YOUR INSTRUCTIONS → Where in the listing does the word "energética" appear? Report each line that holds it.

INPUT DATA →
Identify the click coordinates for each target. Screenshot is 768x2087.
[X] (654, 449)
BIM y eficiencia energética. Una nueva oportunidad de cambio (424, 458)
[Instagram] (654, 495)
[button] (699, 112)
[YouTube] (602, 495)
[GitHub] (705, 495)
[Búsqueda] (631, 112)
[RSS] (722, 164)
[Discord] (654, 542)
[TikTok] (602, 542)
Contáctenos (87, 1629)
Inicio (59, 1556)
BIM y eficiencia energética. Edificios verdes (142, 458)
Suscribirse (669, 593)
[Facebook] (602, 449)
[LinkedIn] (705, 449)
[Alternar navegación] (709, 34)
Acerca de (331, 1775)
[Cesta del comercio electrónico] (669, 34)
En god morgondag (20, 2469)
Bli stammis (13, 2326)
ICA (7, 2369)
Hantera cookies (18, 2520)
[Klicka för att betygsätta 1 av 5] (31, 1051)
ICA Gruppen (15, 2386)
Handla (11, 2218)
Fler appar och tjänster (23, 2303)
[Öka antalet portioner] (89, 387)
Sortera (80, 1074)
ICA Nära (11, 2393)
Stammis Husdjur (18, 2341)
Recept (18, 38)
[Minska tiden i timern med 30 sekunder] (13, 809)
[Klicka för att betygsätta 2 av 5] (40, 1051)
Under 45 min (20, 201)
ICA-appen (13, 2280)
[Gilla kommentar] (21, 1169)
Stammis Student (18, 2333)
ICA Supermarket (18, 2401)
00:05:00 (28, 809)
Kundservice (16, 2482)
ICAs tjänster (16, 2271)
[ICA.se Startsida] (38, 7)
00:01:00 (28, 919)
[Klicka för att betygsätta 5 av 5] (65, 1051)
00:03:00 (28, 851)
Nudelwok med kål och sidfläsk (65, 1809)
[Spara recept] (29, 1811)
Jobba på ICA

RESULT OF THE EXERCISE →
BIM y eficiencia energética. Una nueva oportunidad de cambio (424, 458)
BIM y eficiencia energética. Edificios verdes (142, 458)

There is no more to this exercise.